- **Extrait du document**
════════
Publié le 06 novembre 2011 par Paumadou

J’ai une formation d’historienne de l’art. J’ai une pratique artistique également. Et je me désespère souvent de voir que les gens ne comprennent pas la portée de ce qu’est « l’art », reléguant la littérature à un sous-artisanat, tout en encensant les auteurs comme des dieux (plus encore que les vrais artistes contemporains… Découvrez un peu Cyprien Gayard en ce moment à Beaubourg, vous verrez qu’on peut avoir de l’art contemporain à message et accessible !).

Littérature : un art bien figé…
L’art n’est pas quelque chose de « joli ». On ne fait pas de l’art pour décorer les murs, meubler une scène de danse ou plaire aux oreilles des spectateurs. L’art est un moyen de montrer le monde au grand public d’une manière esthétique à travers l’oeil critique de l’artiste, c’est un message avant tout. Si vous n’acceptez pas cette définition, tant pis, je ne vais pas remettre en question cela parce que vous voulez absolument que l’aquarelle de Mamyvette dans la catégorie « Art ». Je ne parle ici que ce qui est et restera de l’art aux yeux du monde entier.

Or, je ne peux que constater qu’il y a en littérature (qui est considérée comme un art) un blocage. Généralement, l’art est constitué d’une avant-garde qui oriente les regards et les recherches des artistes. On peut évoquer Matisse, Braque et Picasso au début du siècle dernier. On peut également évoquer Maeterlinck, Zola, Balzac, Hugo, Huysmans, Mallarmé, Apollinaire pour ce qui est des auteurs qui ont fait de la littérature un art.

Recherche,  tâtonnement, expérience, évolution également : un artiste doit avoir une pratique qui évolue. Personne ne remettra jamais en doute le statut d’artiste de Picasso, et pour confondre les époques de Picasso entre elle, c’est extrêmement dur : son style n’a jamais cessé d’évoluer, de changer parfois du tout au tout.

Maeterlinck faisait du symbolisme… et finit par écrire une Vie des abeilles parfaitement rigoureuse : aboutissement de ses recherches symbolistes qui devinrent extrêmes au point d’en revenir au réalisme, fermant la boucle commencée par Huysmans avec A rebours qui marque la transition entre le naturalisme et le symbolisme.
Zola avait une Grande Oeuvre, un but : fixer la société du second empire comme un peintre aurait pu le faire.
Hugo s’est engagé politiquement par ses écrits et ses thèmes.
Apollinaire cherchait l’esthétique de la forme du texte à travers ses calligrammes.

Que fait la littérature d’aujourd’hui ?
════════
- **Consigne**
D'après l'extrait sur la littérature et l'art, quel but Zola s'était-il fixé avec sa Grande Oeuvre ? Ce listing n'est pas nécessaire.

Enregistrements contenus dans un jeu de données
════════
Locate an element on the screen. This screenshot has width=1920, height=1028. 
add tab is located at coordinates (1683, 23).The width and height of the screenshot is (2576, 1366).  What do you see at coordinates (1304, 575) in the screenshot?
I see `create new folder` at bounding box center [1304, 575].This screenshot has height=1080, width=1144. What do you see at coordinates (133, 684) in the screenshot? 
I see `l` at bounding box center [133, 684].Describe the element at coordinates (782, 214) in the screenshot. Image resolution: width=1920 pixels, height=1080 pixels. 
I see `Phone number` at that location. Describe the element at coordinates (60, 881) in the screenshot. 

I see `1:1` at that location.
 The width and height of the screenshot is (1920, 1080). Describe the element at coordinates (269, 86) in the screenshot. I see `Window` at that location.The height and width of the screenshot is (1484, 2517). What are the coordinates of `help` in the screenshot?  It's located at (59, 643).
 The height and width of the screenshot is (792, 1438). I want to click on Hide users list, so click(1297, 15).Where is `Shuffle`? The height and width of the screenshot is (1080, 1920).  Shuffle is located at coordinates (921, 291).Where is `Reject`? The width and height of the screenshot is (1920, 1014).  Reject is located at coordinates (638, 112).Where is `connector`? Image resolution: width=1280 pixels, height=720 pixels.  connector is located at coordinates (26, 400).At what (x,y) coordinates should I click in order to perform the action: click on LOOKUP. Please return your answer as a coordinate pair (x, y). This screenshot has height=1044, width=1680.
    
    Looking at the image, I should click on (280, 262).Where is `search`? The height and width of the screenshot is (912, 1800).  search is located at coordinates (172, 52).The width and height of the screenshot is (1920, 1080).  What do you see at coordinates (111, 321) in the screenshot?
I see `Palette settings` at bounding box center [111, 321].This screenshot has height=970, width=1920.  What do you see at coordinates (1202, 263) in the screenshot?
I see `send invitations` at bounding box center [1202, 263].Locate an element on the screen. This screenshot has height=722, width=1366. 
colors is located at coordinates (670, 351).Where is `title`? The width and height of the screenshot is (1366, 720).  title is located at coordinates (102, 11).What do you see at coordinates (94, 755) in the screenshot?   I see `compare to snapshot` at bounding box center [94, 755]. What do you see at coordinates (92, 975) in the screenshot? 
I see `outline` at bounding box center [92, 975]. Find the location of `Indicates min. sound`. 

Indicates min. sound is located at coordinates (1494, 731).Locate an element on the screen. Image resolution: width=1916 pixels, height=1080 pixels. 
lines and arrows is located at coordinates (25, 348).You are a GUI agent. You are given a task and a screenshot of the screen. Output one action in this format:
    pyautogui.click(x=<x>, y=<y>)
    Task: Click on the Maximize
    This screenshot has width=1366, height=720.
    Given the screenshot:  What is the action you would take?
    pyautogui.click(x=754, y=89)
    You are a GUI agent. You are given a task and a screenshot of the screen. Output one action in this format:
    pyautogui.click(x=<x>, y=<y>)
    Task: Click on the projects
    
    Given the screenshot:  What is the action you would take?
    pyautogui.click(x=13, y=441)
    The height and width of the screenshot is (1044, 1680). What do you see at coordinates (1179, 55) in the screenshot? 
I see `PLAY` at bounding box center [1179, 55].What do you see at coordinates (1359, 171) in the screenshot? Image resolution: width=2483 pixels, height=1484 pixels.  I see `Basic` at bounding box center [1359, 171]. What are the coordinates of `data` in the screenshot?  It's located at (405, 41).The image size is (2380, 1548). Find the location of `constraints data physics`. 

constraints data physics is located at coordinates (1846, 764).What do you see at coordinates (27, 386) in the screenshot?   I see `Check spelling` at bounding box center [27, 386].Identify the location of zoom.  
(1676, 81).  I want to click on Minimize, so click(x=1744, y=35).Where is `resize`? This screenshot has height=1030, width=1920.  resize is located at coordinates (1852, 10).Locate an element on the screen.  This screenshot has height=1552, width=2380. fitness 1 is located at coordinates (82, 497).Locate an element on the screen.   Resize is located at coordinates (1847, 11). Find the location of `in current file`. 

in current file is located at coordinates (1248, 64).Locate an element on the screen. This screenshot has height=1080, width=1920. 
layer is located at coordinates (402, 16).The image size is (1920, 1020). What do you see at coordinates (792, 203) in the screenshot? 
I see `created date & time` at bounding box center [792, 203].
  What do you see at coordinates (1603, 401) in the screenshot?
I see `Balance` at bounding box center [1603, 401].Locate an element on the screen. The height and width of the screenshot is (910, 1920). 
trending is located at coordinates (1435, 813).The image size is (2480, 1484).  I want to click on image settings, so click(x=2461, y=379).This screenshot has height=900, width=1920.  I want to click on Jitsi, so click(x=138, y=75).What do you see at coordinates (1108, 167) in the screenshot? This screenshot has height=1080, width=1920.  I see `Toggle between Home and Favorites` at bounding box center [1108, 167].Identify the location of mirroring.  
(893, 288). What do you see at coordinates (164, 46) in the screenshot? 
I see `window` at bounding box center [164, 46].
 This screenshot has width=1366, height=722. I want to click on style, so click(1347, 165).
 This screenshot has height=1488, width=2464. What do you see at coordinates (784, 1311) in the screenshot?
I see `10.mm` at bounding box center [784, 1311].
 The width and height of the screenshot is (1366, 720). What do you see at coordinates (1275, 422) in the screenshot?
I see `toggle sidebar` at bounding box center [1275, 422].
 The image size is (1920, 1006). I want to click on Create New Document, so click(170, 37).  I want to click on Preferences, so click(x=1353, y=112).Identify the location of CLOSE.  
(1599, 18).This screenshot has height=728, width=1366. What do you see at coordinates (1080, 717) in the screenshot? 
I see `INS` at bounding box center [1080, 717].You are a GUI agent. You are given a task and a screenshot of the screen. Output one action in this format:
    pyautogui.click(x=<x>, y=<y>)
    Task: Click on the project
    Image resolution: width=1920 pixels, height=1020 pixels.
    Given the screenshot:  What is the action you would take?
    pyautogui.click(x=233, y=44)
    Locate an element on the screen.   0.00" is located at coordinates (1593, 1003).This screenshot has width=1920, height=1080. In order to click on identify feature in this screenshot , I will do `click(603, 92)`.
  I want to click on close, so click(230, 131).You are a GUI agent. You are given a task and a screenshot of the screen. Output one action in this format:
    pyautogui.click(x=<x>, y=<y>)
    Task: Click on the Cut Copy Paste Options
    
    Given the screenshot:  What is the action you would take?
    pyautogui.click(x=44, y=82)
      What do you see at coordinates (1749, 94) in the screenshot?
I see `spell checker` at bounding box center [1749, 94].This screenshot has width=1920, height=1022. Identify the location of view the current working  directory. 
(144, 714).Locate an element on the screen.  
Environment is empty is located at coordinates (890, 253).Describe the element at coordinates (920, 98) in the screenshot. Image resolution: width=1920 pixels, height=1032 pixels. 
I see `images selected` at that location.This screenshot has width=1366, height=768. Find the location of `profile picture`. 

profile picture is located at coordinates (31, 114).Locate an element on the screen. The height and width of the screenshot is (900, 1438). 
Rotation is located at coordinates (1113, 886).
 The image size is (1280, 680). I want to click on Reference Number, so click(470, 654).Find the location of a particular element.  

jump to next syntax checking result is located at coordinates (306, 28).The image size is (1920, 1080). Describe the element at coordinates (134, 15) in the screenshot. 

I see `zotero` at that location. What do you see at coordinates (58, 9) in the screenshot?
════════
- **Corrigé**
Fixer la société du second empire comme un peintre aurait pu le faire.